Netherlands: UN expert urges holistic approach to gender equality

Returning from a fact-finding mission on violence against women in the Netherlands, a United Nations human Rights expert today called for a holistic approach to gender equality in the country, saying special attention should be paid to immigrant, trafficked and refugee women.

Returning from a fact-finding mission on violence against women in the Netherlands, a United Nations human Rights expert today called for a holistic approach to gender equality in the country, saying special attention should be paid to immigrant, trafficked and refugee women.

“Gender inequality issues are increasingly associated with immigrant women and defined as an integration problem,” said Yakin Ertürk, the Special Rapporteur on violence against women, who is unpaid and serves in an independent capacity.

For more than 30 years, the Dutch Government has pursued an active policy for women's equality, yet persisting inequalities still exist between men and women in the job market due to the lack of affordable child care and prioritization for women's reproductive role, the expert said.

She also called for the empowerment of women working in the sex industry, a legal profession in the country.
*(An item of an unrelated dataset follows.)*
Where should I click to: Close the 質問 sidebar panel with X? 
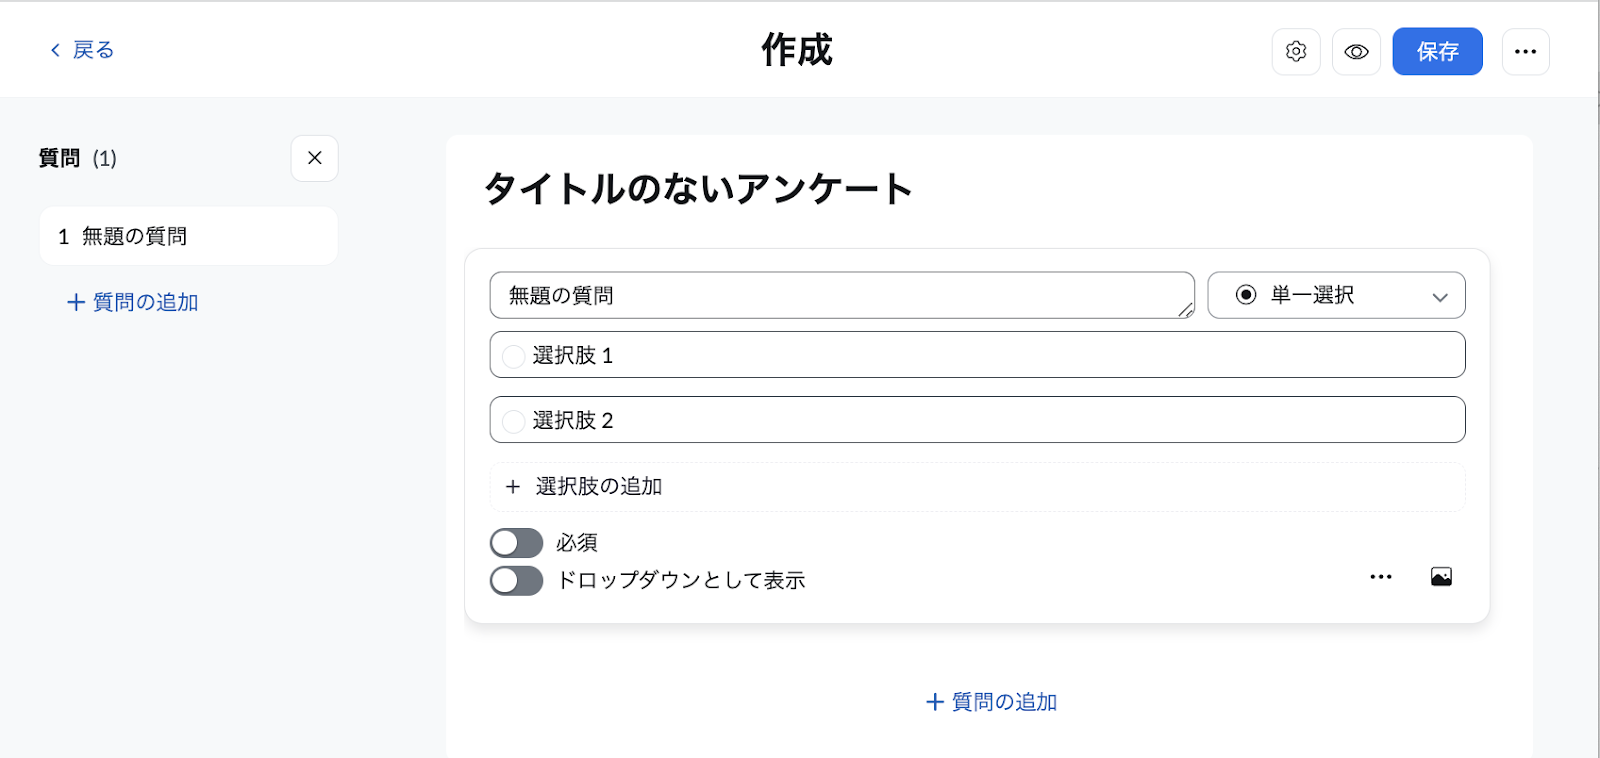315,158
Worried by reports of women caught in illegal trafficking circuits, she said stereotypical perceptions of male and female sexuality must be corrected in order to stop violence and discrimination against women and girls.

She also voiced concern about the Dutch Government's tougher procedures for asylum-seekers who undergo a 48-hour determination process which often wrongly dismisses rape and torture victims unless they can positively demonstrate their trauma. “The worrisome reports of suicides and missing persons, especially minors, in return centres for rejected asylum-seekers also require urgent attention,” Ms. Ertürk said.